Provided data below:

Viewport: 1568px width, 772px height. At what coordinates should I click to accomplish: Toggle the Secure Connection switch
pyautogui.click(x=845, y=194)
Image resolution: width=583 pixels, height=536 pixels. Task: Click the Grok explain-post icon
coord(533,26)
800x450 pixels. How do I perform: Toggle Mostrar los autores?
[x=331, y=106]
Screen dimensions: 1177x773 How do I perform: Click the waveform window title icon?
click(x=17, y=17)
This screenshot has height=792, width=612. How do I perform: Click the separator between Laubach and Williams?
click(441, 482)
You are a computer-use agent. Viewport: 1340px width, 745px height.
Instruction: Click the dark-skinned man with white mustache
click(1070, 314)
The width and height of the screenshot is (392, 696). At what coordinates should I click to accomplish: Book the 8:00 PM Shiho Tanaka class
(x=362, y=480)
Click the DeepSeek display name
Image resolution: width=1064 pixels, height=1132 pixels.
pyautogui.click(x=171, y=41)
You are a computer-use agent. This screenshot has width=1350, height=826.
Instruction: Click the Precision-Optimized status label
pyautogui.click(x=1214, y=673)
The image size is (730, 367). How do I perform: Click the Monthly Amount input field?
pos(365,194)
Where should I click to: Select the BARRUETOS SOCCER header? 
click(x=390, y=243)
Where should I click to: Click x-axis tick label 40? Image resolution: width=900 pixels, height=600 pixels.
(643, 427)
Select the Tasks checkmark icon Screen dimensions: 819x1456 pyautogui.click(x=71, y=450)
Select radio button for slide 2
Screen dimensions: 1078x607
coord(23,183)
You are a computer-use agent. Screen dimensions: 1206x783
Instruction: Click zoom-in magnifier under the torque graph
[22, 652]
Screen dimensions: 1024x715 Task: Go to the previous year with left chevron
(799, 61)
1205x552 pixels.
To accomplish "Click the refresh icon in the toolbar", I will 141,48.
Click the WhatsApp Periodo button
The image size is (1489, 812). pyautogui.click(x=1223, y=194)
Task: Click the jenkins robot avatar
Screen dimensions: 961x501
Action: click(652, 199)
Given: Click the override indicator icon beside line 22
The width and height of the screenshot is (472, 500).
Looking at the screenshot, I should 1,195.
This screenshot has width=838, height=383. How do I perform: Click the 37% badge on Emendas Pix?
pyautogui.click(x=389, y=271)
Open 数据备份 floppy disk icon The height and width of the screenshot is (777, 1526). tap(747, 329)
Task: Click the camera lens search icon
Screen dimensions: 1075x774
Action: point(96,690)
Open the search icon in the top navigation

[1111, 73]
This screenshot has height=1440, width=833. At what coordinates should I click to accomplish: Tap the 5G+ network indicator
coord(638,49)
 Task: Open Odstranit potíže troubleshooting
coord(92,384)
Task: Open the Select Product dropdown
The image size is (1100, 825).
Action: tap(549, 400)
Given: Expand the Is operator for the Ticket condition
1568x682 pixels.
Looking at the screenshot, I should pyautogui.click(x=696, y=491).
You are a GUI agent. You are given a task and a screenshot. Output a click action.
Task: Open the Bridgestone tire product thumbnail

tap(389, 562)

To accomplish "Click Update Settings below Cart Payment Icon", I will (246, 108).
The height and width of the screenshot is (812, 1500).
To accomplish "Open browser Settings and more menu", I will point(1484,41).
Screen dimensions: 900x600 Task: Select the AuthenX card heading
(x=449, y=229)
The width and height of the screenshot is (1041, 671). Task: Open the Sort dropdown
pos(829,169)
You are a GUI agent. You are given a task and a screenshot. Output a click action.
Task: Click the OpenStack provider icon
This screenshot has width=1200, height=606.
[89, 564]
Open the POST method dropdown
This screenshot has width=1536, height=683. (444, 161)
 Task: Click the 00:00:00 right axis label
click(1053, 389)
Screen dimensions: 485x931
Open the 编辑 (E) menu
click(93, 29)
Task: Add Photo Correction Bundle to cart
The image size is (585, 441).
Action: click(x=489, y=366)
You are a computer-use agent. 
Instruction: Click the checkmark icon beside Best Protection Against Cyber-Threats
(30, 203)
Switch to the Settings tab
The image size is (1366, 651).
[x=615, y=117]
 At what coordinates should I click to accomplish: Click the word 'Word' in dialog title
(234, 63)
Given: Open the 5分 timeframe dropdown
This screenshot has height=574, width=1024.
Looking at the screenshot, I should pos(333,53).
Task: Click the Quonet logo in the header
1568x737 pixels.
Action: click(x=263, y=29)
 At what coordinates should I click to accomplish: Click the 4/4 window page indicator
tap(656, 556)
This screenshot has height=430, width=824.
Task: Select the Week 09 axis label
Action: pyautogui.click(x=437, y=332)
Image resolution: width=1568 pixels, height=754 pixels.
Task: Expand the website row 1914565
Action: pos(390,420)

End of Provided data.

## Required action
I need each of the entries above printed again exactly.

## Answer space
Viewport: 1568px width, 772px height. At what coordinates should I click to accomplish: Toggle the Secure Connection switch
pyautogui.click(x=845, y=194)
Image resolution: width=583 pixels, height=536 pixels. Task: Click the Grok explain-post icon
coord(533,26)
800x450 pixels. How do I perform: Toggle Mostrar los autores?
[x=331, y=106]
Screen dimensions: 1177x773 How do I perform: Click the waveform window title icon?
click(x=17, y=17)
This screenshot has height=792, width=612. How do I perform: Click the separator between Laubach and Williams?
click(441, 482)
You are a computer-use agent. Viewport: 1340px width, 745px height.
Instruction: Click the dark-skinned man with white mustache
click(1070, 314)
The width and height of the screenshot is (392, 696). At what coordinates should I click to accomplish: Book the 8:00 PM Shiho Tanaka class
(x=362, y=480)
Click the DeepSeek display name
Image resolution: width=1064 pixels, height=1132 pixels.
pyautogui.click(x=171, y=41)
You are a computer-use agent. This screenshot has width=1350, height=826.
Instruction: Click the Precision-Optimized status label
pyautogui.click(x=1214, y=673)
The image size is (730, 367). How do I perform: Click the Monthly Amount input field?
pos(365,194)
Where should I click to: Select the BARRUETOS SOCCER header? 
click(x=390, y=243)
Where should I click to: Click x-axis tick label 40? Image resolution: width=900 pixels, height=600 pixels.
(643, 427)
Select the Tasks checkmark icon Screen dimensions: 819x1456 pyautogui.click(x=71, y=450)
Select radio button for slide 2
Screen dimensions: 1078x607
coord(23,183)
You are a computer-use agent. Screen dimensions: 1206x783
Instruction: Click zoom-in magnifier under the torque graph
[22, 652]
Screen dimensions: 1024x715 Task: Go to the previous year with left chevron
(799, 61)
1205x552 pixels.
To accomplish "Click the refresh icon in the toolbar", I will 141,48.
Click the WhatsApp Periodo button
The image size is (1489, 812). pyautogui.click(x=1223, y=194)
Task: Click the jenkins robot avatar
Screen dimensions: 961x501
Action: click(652, 199)
Given: Click the override indicator icon beside line 22
The width and height of the screenshot is (472, 500).
Looking at the screenshot, I should 1,195.
This screenshot has width=838, height=383. How do I perform: Click the 37% badge on Emendas Pix?
pyautogui.click(x=389, y=271)
Open 数据备份 floppy disk icon The height and width of the screenshot is (777, 1526). tap(747, 329)
Task: Click the camera lens search icon
Screen dimensions: 1075x774
Action: point(96,690)
Open the search icon in the top navigation

[1111, 73]
This screenshot has height=1440, width=833. At what coordinates should I click to accomplish: Tap the 5G+ network indicator
coord(638,49)
 Task: Open Odstranit potíže troubleshooting
coord(92,384)
Task: Open the Select Product dropdown
The image size is (1100, 825).
Action: tap(549, 400)
Given: Expand the Is operator for the Ticket condition
1568x682 pixels.
Looking at the screenshot, I should pyautogui.click(x=696, y=491).
You are a GUI agent. You are given a task and a screenshot. Output a click action.
Task: Open the Bridgestone tire product thumbnail

tap(389, 562)

To accomplish "Click Update Settings below Cart Payment Icon", I will (246, 108).
The height and width of the screenshot is (812, 1500).
To accomplish "Open browser Settings and more menu", I will point(1484,41).
Screen dimensions: 900x600 Task: Select the AuthenX card heading
(x=449, y=229)
The width and height of the screenshot is (1041, 671). Task: Open the Sort dropdown
pos(829,169)
You are a GUI agent. You are given a task and a screenshot. Output a click action.
Task: Click the OpenStack provider icon
This screenshot has width=1200, height=606.
[89, 564]
Open the POST method dropdown
This screenshot has width=1536, height=683. (444, 161)
 Task: Click the 00:00:00 right axis label
click(1053, 389)
Screen dimensions: 485x931
Open the 编辑 (E) menu
click(93, 29)
Task: Add Photo Correction Bundle to cart
The image size is (585, 441).
Action: click(x=489, y=366)
You are a computer-use agent. 
Instruction: Click the checkmark icon beside Best Protection Against Cyber-Threats
(30, 203)
Switch to the Settings tab
The image size is (1366, 651).
[x=615, y=117]
 At what coordinates should I click to accomplish: Click the word 'Word' in dialog title
(234, 63)
Given: Open the 5分 timeframe dropdown
This screenshot has height=574, width=1024.
Looking at the screenshot, I should pos(333,53).
Task: Click the Quonet logo in the header
1568x737 pixels.
Action: click(x=263, y=29)
 At what coordinates should I click to accomplish: Click the 4/4 window page indicator
tap(656, 556)
This screenshot has height=430, width=824.
Task: Select the Week 09 axis label
Action: pyautogui.click(x=437, y=332)
Image resolution: width=1568 pixels, height=754 pixels.
Task: Expand the website row 1914565
Action: pos(390,420)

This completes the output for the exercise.